Hmm, that's a good point. I would say it's definitely useful - I seem to recall often wanting to break out of maps and filters in the past. Clean is another question - as you pointed out, handling Break in some cases could make things less efficient - for instance map for arrays would have to be written something like this:

<C,T,U> map(a@Array, f)
{
  List<U> list = new ArrayList(); //or maybe LinkedList
  list.foreach(T elem => { res.add(f(elem)); });  
  return list.toArray();
}

which is clearly going to be slower than the current implementation. Is it worth it? I'm not sure. What if we kept foreach the way it is now, but added forbreak as a foreach where you could throw a Break , and then added new methods like mapbreak, filterbreak and so on? Another approach that would be a little odd but would clutter the namespace less would be to define foreach like this:

<T> foreach(c@java.util.Collection, f, allowBreak = false) 
{
  if (allowBreak)
    try 
      {
        for (java.util.Iterator<T> i = c.iterator(); i.hasNext();)
          f(i.next());
      } 
    catch (Break b)
      {
        //Ignore
      }
  else
    for (java.util.Iterator<T> i = c.iterator(); i.hasNext();)
      f(i.next());
   
}

and then we could write other methods with allowBreak parameters too:

<C,T,U> map(a@Array, f, allowBreak)
{
  if (allowBreak)
    List<U> list = new ArrayList(); //or maybe LinkedList
    list.foreach(T elem => { res.add(f(elem)); }, allowBreak = true);  
    return list.toArray();
  else
    return fill(new U[a.length], int i => f(a[i]));
}
but maybe this is all getting too far-fetched.
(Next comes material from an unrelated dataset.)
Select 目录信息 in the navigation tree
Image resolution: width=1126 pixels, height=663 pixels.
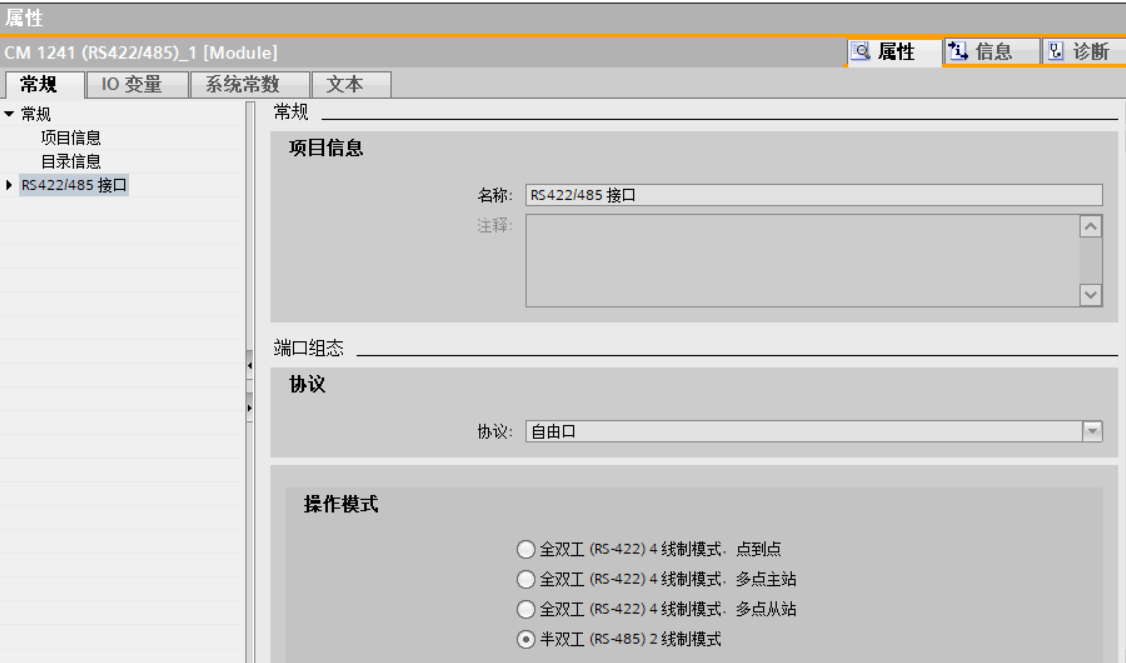[70, 161]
-- BrynKeller - 12 Jun 2003

These days, if you want this sort of thing, you just use the generator library in nice.functional. If you want to break out of a map/filter/etc. you just call stop() and that's equivalent to breaking. So:

import nice.functional;

let foo = naturals().filter(
              int i => {if (i == 53) { stop(); } return odd(i);
          ).map(int i => i.toString);

gives you a generator which starts with all the naturals, filtered down to only the odd ones, converted to strings. Except the method passed to filter calls stop() when it hits i == 53, so the whole chain ends at that point. It turned out to be a lot simpler than rewriting the entire collection hierarchy and so on.

-- BrynKeller - 02 Feb 2004

There are still reasons why we would want to modify the collection hierarchy (not necessarily the implementation, but make it have a different hierarchy structure) so that it would have no unsupported operations. That's a different project, of course.